## [Tarefa proposta 1]
Copie do texto sobre a cláusula de raio o trecho entre “É neste sentido” e “contrato de adesão.”, inclusive.
## [Tarefa proposta 2]
Como fica, em versão mais curta e com os fatos principais, o parágrafo do texto sobre a cláusula de raio que começa com “Em relação ao princípio da equivalência material”?

## [Texto fornecido]

______

Da (i)legalidade da cláusula de raio no Direito Brasileiro.
Conforme visto anteriormente, o propósito da cláusula de raio é impossibilitar o desvio de consumidores do negócio shopping center, de maneira que ele se favoreça do tráfego de pessoas atraídas pelos lojistas. É sob esta justificativa que habitualmente a cláusula de raio é estendida aos sócios/ parceiros do lojista, a fim de que se garanta sua efetividade22. Ocorre que a combinação de todas estas circunstâncias faz com que a cláusula de raio tenha diferentes repercussões no âmbito jurídico, seja ele civil-empresarial ou concorrencial.
Direito civil-empresarial
No que toca à legalidade da cláusula de raio no aspecto civil-empresarial, vale destacar que nesta seara devem ser analisados o princípio da boa-fé objetiva, da liberdade contratual, da função social do contrato e da equivalência material, bem como aspectos relacionados à sua licitude, e provável caráter abusivo, ou sua ilicitude.
O uso do princípio da boa-fé objetiva, esculpido no art. 422. do Código Civil Brasileiro, auxiliará na interpretação da referida cláusula na medida em que balizará se as condutas perpetradas pelas partes foram pautadas na moralidade, “nos padrões sociais de lisura, honestidade e correção, de modo a não frustrar a legítima confiança da outra parte”23.
Outro ponto importante a ser considerado no estudo da licitude ou ilicitude das disposições da cláusula de raio diz respeito ao princípio da liberdade contratual, previsto no art. 421. do CC. Vale destacar que, embora a liberdade de contratar seja plena, pois não há no ordenamento jurídico vedações ao ato de se relacionar com o outro, a liberdade contratual encontra limitações no que diz respeito objeto do contrato.
É neste sentido que o conteúdo do contrato estará limitado à sua função social. O princípio da função social do contrato estabelece que os interesses pessoais das partes devem ser exercidos conforme os interesses da sociedade, pois somente assim o contrato será compatível com os preceitos da ordem econômica e social, previstos no art. 170. da Constituição Federal.
Ademais, este dispositivo preconiza que qualquer atividade econômica, da qual os contratos são instrumento, está submetida à primazia da justiça social24. Logo, as disposições contratuais devem ser interpretadas no sentido que melhor favoreça o interesse social, situação que também inclui a proteção da parte mais vulnerável do contrato, mesmo que não se trate de um contrato de adesão.
Em relação ao princípio da equivalência material, vale salientar que ele também servirá de guia para a análise da cláusula de raio, pois sua função é averiguar a preservação do equilíbrio entre direitos e deveres das partes no contrato. Assim, o fator relevante é constatar se antes, durante, ou após a execução do contrato houve/há vantagem excessiva para uma das partes ou desvantagem exagerada para a outra, cotejada objetivamente, nos termos das regras de razoabilidade25.

______

## [Dados armazenados]
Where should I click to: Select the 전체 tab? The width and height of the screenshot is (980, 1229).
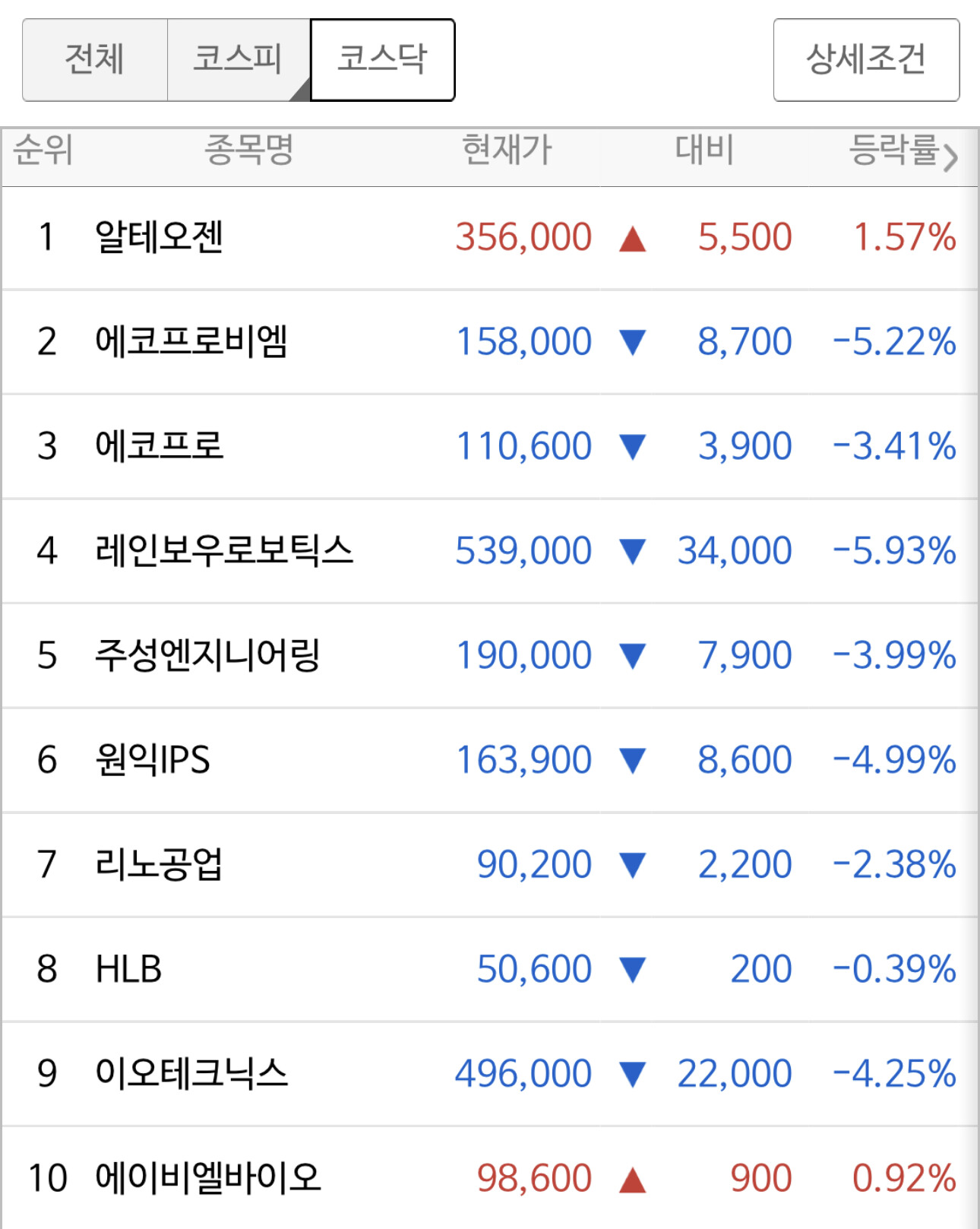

______

## [Resposta correta 1]
É neste sentido que o conteúdo do contrato estará limitado à sua função social. O princípio da função social do contrato estabelece que os interesses pessoais das partes devem ser exercidos conforme os interesses da sociedade, pois somente assim o contrato será compatível com os preceitos da ordem econômica e social, previstos no art. 170. da Constituição Federal.
Ademais, este dispositivo preconiza que qualquer atividade econômica, da qual os contratos são instrumento, está submetida à primazia da justiça social24. Logo, as disposições contratuais devem ser interpretadas no sentido que melhor favoreça o interesse social, situação que também inclui a proteção da parte mais vulnerável do contrato, mesmo que não se trate de um contrato de adesão.

## [Resposta correta 2]
O princípio da equivalência material também orienta a análise da cláusula de raio, pois verifica se o equilíbrio entre direitos e deveres das partes foi preservado. O essencial é apurar se antes, durante ou após a execução do contrato houve ou há vantagem excessiva para uma parte ou desvantagem exagerada para a outra. Essa apuração é feita de forma objetiva, segundo as regras de razoabilidade.